Cosa si richiede: Ricopia fedelmente le righe di tutti i record riportati qui sotto, senza includere le immagini.

^^^^^^^^^^^^^^^^

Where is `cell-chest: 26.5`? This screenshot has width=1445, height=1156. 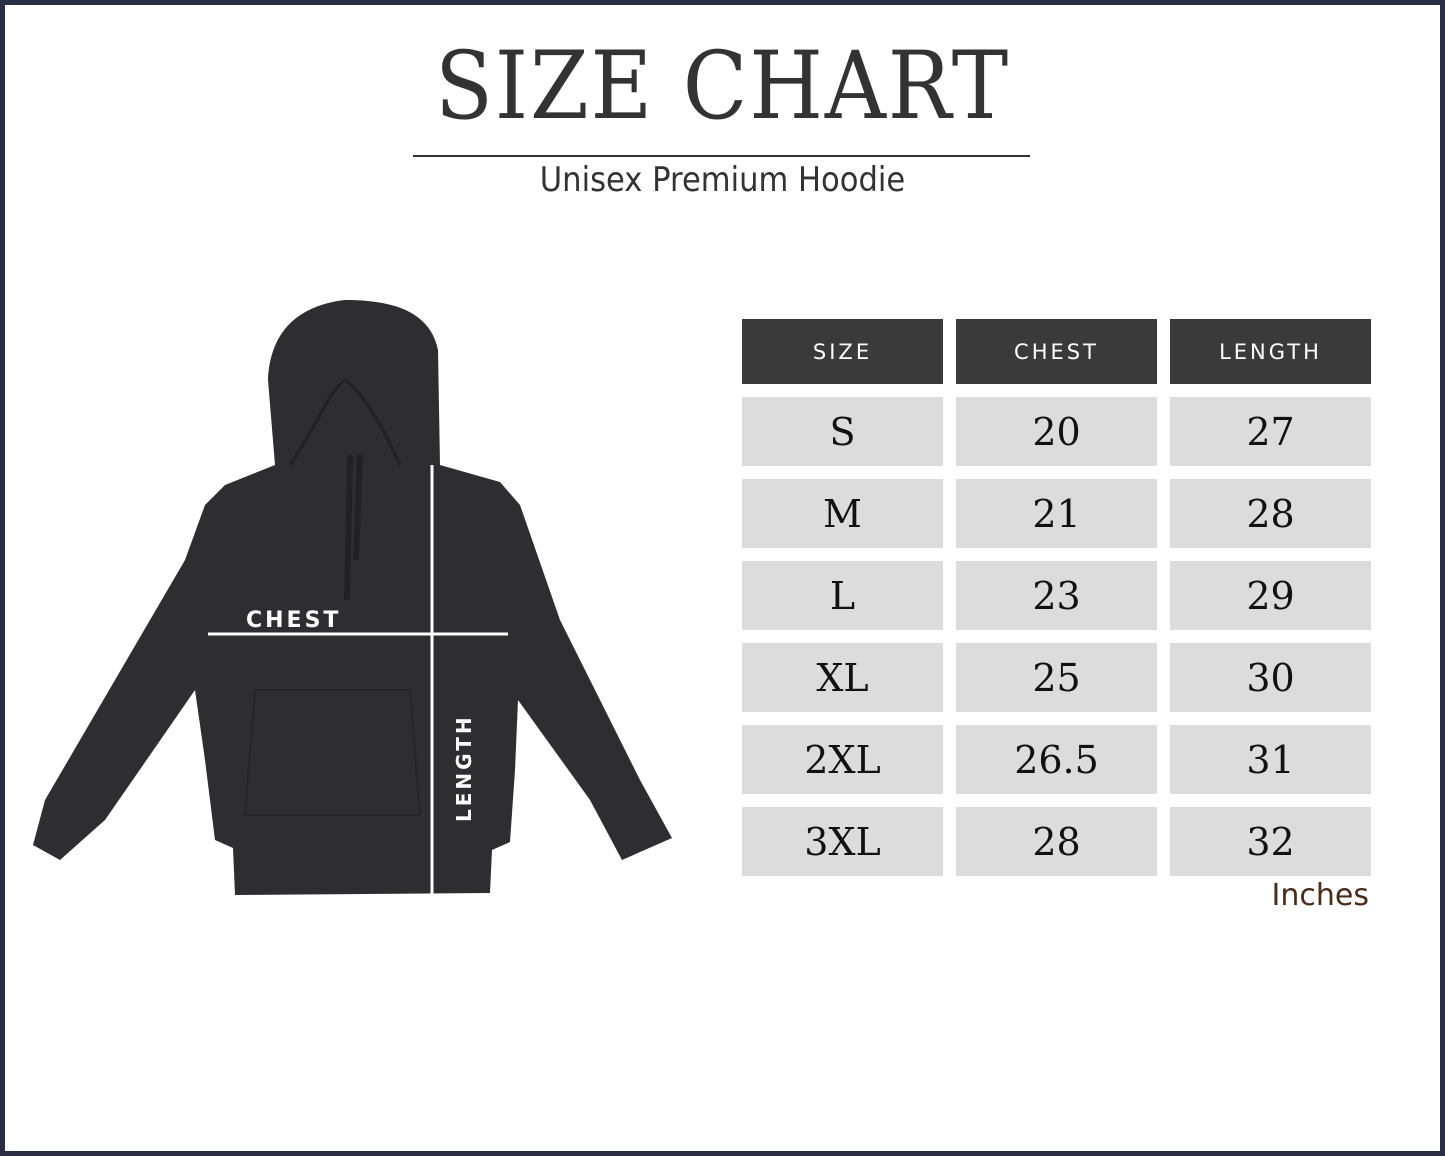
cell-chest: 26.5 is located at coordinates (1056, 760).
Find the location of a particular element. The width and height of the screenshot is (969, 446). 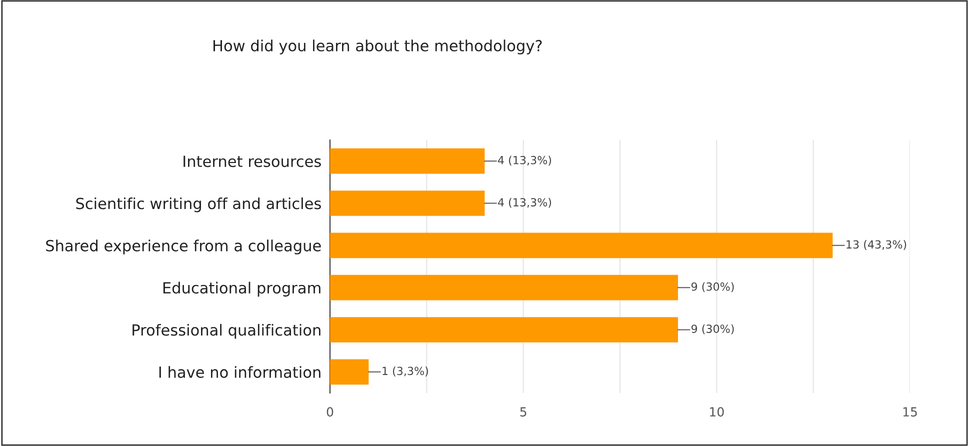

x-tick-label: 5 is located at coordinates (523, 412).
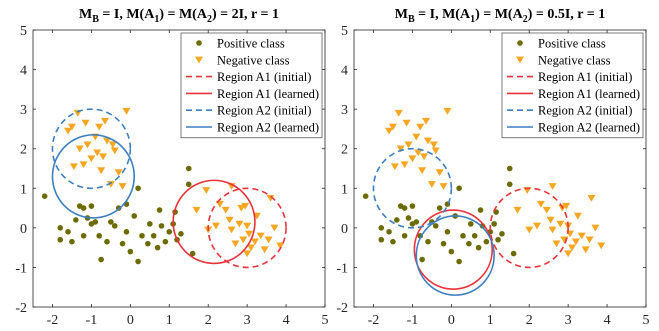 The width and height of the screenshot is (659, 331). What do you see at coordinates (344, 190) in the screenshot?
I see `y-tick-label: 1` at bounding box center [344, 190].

^^^^^^^^^^^^^^^^

Risultato del compito:
Where is `cell-chest: 26.5`? This screenshot has width=1445, height=1156. 
cell-chest: 26.5 is located at coordinates (1056, 760).
Find the location of a particular element. The width and height of the screenshot is (969, 446). 

x-tick-label: 5 is located at coordinates (523, 412).
 The width and height of the screenshot is (659, 331). What do you see at coordinates (344, 190) in the screenshot?
I see `y-tick-label: 1` at bounding box center [344, 190].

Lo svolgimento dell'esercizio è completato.